To be an entrepreneur you have to be wired differently. Entrepreneurs crave success at all costs. Tenacity is a major component of what makes an entrepreneur successful.
Anyone who has ventured to start a business of their own knows the difficulties that come with it. The journey is full of obstacles, putting you at risk for entrepreneurial burnout. Figuring out how to survive the challenges of startup life can be extremely difficult.
Austin Rolling, CEO and founder of Outfield, a mobile CRM and field sales app, shared his story with me about the up-and-down journey of starting a company. After getting his MBA, he watched his former classmates get high-paying jobs while he worked for $12 an hour at retailer Sports Authority, all while trying to launch his own company.
As he sought to get Outfield off the ground, his house went into foreclosure and his car got repossessed.
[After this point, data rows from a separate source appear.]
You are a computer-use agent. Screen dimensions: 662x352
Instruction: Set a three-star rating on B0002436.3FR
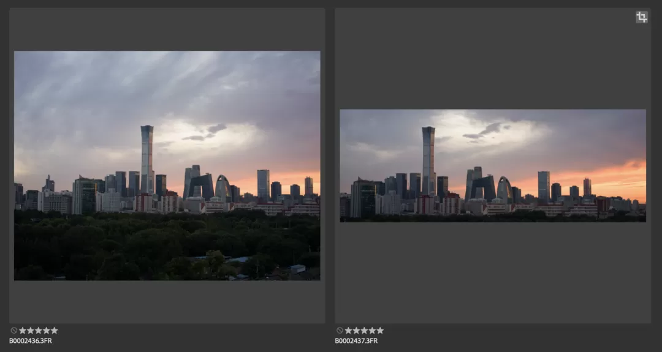pyautogui.click(x=39, y=331)
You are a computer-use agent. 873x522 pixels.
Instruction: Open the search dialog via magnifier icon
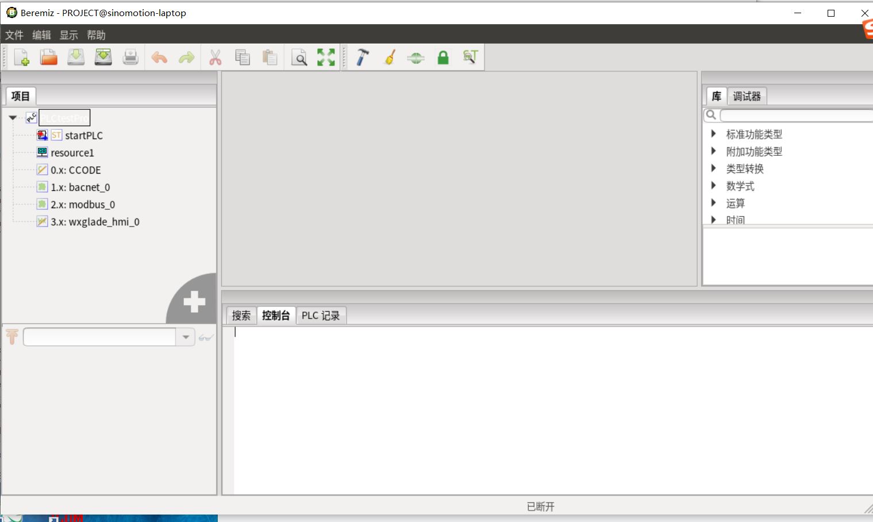(299, 57)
Suddenly this CEO was homeless and without a car while trying to lead a startup.
Rolling shared with me three key learnings from the struggles he faced during his entrepreneurial journey.
1. Focus on your vision
In the beginning stages of a company, it can feel like everything is going wrong. Employee burnout is extremely common in the modern working world, especially for entrepreneurs. There has to be something keeping you going through the day-to-day grind. If you do not have something you are working toward, you will end up succumbing to your circumstances.
"All I knew is I had a vision. This had to happen," Rolling said. He would spend time refocusing on the vision of what the company could be to keep him going. It is easy to lose sight of the end goal when you are building a company from the ground up, so taking time to adjust your perspective can go a long way.
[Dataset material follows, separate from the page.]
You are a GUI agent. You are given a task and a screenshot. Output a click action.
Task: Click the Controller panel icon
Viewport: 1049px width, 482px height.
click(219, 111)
2. Manage your mental health
Rolling's story is just one example of how the startup life can be extremely unstable. You might not know how to make payroll or if that important deal will close. You cannot ignore the impact a lack of stability can have on your mental health.
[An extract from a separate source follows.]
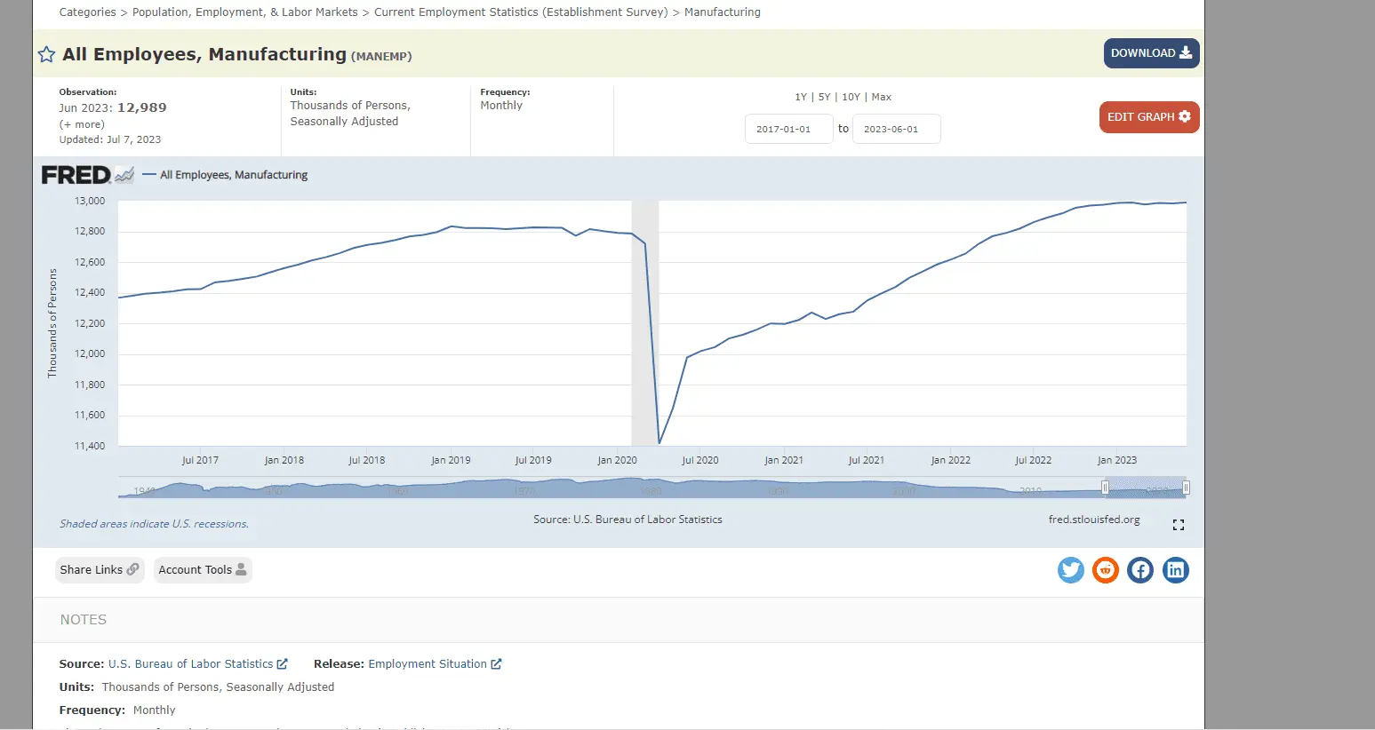The height and width of the screenshot is (730, 1375).
Task: Expand the (+ more) observations link
Action: 82,124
While starting his company, Rolling was in a very dark place. He knew he had to do something to cope, so he did some soul searching. Rolling found solace in a few places like music, reading, and the gym. "It was a form of therapy to go lay on my floor and listen to music," he explained. "I listened to as much uplifting media as I could."
As Warren Buffet once taught, how you care for your mind and body today will determine how your mind and body will operate in the future. Find the forms of therapy that work for you. It could be music, hanging out with friends, going to the gym, or watching a motivational video.
3. See failure as an opportunity to learn
Innovation requires experimenting, which will naturally lead to failure. If there is not a climate where failure is okay, you could be missing out on opportunities.
When Rolling started Outfield, he had already failed at starting several companies. "When you fail, don't live in it, learn from it," he said. He brought this same mentality to his company. "I want my team to be comfortable saying a bad idea because it might lead to a good idea."
When you embark on the entrepreneurial journey, failure and difficulties are inevitable. Embrace your failures and learn from them. If you don't lose sight of your vision and take steps to manage your mental health, you can find success long term.